As I was lazing with my margarita and my friends, I was thinking I should write about one of my favorite seafood dishes. Originally it’s probably Italian, but I’m from Fremantle and we had a lot of European immigrants in the 1940s and 1950s, which is probably where the influence came from.

Now that spring is here and we’re sitting outside in the sun, on our terraces, or in the park drinking a few cervezas, it’s the perfect time for some seafood! A big bowl of chilli mussels with fresh tomatoes, basil, and crusty bread, is the perfect summer combination. Black-lip mussels (mejillones), used in this recipe, are readily available from the Central Market of Valencia.

CHILLI MUSSELS – ZUPPE DI COZZE
Serves 4-6

1 large onion, finely diced
2 cloves garlic, finely diced
2 fresh red chillies, chopped and seeds removed if really hot
2 small sprigs of fresh rosemary, leaves chopped
1 cup dry white wine at room temperature
8 pear tomatoes roughly chopped with skins and seeds and sprinkled liberally with sugar, salt and pepper.
1 tsp Sea salt and pepper
1 tbsp capers (optional)
1 large handful fresh basil leaves
1-2 kg black-lip mussels
2 cups dry white wine, at room temperature.
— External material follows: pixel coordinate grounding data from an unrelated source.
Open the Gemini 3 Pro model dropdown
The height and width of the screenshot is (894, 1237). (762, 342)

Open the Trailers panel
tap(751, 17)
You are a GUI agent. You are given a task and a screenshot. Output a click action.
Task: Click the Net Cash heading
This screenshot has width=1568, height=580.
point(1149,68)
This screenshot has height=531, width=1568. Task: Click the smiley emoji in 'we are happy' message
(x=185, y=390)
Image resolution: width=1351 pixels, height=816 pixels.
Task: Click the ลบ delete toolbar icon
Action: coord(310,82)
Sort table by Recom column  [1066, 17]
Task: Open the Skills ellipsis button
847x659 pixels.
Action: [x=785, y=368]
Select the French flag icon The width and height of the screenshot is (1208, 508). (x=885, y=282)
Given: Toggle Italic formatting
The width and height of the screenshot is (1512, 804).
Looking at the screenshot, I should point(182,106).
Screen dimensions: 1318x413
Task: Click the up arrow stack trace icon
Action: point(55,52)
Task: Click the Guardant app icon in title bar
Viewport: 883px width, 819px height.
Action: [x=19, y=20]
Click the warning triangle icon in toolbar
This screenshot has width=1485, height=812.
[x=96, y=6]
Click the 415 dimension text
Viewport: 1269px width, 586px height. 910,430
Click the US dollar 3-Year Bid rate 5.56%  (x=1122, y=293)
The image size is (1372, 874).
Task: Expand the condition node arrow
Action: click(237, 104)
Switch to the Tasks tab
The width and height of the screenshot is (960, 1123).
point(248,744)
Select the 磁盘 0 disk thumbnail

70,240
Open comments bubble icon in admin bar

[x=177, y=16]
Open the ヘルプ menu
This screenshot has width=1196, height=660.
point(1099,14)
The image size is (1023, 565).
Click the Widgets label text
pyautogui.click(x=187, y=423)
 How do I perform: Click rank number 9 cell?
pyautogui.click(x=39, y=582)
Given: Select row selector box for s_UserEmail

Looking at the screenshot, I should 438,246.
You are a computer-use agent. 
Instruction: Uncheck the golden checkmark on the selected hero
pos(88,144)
Wash and clean the beards off all the mussels and remove any barnacles with the back of a knife. Return to the coldest part of your fridge, or freezer, until ready to use. Discard any mussels with broken shells, or any that have already opened. Place a large saucepan over medium heat and allow it to warm before adding about 1 tbsp of olive oil. To this pan add the onions and sauté, taking care not to brown them, until soft and translucent, about 10mins. Add the garlic, rosemary and chili and cook, stirring frequently, for a further 5mins. Increase the heat slightly and pour in the room temperature white wine, it should bubble straight away. Let it simmer until reduced by half, about 5-8mins.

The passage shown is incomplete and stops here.